## EXERCISE AIM:
Filter the data for "back" and copy matching lines.
══ EXTRACTED MATERIAL
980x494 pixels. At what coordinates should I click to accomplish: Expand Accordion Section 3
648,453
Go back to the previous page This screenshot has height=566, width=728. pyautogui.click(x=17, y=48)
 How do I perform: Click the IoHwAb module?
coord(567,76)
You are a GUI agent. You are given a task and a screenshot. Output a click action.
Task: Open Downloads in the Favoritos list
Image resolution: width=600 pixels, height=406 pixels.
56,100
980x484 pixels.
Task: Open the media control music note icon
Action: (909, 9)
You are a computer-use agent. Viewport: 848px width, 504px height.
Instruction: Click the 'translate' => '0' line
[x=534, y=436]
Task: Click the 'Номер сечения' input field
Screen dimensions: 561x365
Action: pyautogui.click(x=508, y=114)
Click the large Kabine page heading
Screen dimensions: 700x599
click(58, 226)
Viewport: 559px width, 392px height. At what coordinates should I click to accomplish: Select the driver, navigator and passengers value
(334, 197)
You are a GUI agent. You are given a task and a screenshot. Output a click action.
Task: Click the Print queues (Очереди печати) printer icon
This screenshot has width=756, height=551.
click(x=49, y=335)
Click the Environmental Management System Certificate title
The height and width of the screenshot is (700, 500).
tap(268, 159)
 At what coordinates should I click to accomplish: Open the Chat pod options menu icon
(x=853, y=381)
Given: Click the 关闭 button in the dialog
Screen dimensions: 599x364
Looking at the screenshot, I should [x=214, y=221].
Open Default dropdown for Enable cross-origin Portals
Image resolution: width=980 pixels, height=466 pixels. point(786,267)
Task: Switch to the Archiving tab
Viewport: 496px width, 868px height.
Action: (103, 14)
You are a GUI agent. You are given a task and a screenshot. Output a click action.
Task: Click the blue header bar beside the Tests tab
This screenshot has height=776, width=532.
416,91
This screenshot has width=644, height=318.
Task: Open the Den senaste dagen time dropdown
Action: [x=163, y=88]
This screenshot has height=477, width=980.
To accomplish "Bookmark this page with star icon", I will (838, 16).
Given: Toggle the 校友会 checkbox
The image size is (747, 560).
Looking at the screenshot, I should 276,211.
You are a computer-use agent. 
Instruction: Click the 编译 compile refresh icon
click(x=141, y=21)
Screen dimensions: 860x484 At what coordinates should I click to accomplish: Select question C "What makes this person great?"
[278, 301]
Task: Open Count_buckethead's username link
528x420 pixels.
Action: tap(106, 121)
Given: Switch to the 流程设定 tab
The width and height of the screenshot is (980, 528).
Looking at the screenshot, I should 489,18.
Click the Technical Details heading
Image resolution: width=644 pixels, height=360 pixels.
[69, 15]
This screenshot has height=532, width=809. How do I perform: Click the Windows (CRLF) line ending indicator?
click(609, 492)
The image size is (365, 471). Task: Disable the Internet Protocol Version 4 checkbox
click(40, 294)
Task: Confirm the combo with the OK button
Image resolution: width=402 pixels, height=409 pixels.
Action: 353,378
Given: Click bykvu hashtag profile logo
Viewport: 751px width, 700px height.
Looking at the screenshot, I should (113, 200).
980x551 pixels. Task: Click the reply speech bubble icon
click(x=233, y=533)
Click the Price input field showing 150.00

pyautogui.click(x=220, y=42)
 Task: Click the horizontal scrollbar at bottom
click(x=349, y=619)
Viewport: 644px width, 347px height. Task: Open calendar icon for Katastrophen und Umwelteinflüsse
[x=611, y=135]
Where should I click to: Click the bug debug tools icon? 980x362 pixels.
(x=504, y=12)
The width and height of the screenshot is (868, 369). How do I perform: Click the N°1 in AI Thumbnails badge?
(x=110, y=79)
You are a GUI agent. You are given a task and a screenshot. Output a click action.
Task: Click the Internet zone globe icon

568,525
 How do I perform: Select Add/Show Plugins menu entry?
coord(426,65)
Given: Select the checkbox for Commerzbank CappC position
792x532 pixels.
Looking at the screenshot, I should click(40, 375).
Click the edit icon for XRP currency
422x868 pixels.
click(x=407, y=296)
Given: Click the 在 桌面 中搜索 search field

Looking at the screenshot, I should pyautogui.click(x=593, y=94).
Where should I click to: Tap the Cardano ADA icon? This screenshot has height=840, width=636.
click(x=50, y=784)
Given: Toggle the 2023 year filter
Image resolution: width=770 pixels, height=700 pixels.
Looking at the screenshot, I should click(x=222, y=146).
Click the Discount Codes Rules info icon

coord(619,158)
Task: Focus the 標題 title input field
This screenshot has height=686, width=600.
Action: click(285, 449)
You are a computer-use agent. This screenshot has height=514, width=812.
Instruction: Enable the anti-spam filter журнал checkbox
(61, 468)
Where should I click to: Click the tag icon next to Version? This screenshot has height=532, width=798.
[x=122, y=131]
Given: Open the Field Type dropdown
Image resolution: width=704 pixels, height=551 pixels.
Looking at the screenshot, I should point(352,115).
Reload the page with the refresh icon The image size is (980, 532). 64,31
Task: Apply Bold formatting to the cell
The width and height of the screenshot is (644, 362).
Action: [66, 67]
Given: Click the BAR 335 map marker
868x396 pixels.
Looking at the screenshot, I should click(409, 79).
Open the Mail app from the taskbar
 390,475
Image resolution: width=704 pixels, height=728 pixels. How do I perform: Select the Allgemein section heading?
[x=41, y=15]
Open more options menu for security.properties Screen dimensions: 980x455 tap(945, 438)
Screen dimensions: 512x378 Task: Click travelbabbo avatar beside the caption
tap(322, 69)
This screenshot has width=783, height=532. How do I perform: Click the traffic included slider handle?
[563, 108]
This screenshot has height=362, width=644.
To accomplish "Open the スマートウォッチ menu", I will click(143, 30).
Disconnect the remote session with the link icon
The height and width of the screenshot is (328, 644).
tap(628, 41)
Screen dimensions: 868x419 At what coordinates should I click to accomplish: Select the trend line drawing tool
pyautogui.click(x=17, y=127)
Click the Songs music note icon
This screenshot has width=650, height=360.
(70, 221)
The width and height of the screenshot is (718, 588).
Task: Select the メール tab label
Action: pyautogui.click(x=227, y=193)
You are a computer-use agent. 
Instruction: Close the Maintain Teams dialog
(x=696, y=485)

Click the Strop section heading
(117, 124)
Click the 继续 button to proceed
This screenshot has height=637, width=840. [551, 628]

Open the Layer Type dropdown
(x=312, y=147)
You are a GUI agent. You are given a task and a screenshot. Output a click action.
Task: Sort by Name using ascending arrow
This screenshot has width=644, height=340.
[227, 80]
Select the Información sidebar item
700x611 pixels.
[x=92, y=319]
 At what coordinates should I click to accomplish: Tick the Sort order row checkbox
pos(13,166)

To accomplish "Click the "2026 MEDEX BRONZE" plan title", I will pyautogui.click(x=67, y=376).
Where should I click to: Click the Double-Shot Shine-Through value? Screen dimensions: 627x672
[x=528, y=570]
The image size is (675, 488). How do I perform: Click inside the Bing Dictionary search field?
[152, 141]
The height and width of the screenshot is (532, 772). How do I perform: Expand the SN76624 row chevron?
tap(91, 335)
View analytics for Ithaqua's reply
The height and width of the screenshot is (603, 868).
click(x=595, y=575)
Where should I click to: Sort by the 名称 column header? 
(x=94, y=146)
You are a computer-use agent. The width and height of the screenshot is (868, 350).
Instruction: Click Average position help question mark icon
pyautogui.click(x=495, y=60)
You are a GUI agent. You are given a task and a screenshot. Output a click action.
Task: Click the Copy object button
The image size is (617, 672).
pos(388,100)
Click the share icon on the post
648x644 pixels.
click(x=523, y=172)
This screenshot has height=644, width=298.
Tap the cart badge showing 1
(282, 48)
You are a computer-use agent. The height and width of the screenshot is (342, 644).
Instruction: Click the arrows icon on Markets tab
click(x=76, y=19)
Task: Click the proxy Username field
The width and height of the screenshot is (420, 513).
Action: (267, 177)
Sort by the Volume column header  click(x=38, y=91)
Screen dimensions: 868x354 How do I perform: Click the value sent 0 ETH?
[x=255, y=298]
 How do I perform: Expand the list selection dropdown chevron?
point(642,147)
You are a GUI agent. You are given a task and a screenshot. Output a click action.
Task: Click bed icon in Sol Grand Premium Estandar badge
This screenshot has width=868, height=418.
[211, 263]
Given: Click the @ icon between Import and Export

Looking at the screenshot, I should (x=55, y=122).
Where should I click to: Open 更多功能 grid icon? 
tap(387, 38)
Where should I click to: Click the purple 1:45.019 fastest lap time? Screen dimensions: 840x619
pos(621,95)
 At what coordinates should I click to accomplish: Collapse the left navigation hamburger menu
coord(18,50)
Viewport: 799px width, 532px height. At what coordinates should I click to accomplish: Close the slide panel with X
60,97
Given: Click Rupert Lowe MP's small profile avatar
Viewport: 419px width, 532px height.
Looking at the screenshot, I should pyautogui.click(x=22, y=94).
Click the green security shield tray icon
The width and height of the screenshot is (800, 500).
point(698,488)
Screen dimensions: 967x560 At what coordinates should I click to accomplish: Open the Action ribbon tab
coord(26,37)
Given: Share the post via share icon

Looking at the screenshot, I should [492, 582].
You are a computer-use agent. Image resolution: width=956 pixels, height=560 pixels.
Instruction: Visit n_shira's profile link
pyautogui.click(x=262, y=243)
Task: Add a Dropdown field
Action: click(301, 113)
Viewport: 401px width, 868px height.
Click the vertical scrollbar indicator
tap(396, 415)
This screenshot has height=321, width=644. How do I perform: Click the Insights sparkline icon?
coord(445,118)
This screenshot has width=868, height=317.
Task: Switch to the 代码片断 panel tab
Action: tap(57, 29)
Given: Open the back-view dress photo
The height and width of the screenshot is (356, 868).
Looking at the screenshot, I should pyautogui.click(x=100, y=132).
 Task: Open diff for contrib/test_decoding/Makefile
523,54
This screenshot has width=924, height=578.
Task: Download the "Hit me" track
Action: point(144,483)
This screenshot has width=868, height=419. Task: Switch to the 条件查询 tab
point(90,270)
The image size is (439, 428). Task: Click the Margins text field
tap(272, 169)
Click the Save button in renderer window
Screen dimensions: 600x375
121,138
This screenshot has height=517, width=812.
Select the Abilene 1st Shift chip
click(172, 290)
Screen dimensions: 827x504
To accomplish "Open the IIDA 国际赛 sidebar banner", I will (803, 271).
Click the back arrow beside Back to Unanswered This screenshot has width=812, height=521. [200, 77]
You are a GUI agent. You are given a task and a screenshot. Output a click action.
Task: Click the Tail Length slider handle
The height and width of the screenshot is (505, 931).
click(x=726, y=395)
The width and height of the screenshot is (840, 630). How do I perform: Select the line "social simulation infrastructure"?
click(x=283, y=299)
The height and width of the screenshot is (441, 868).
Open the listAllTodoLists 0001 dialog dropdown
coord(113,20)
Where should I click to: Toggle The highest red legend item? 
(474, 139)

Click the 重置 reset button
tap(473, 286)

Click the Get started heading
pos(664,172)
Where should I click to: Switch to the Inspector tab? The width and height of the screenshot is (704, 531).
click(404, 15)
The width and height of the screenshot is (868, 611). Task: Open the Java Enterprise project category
════
## RESPONSE AREA:
Go back to the previous page This screenshot has height=566, width=728. pyautogui.click(x=17, y=48)
Given: Open the back-view dress photo
Click the back arrow beside Back to Unanswered This screenshot has width=812, height=521. [200, 77]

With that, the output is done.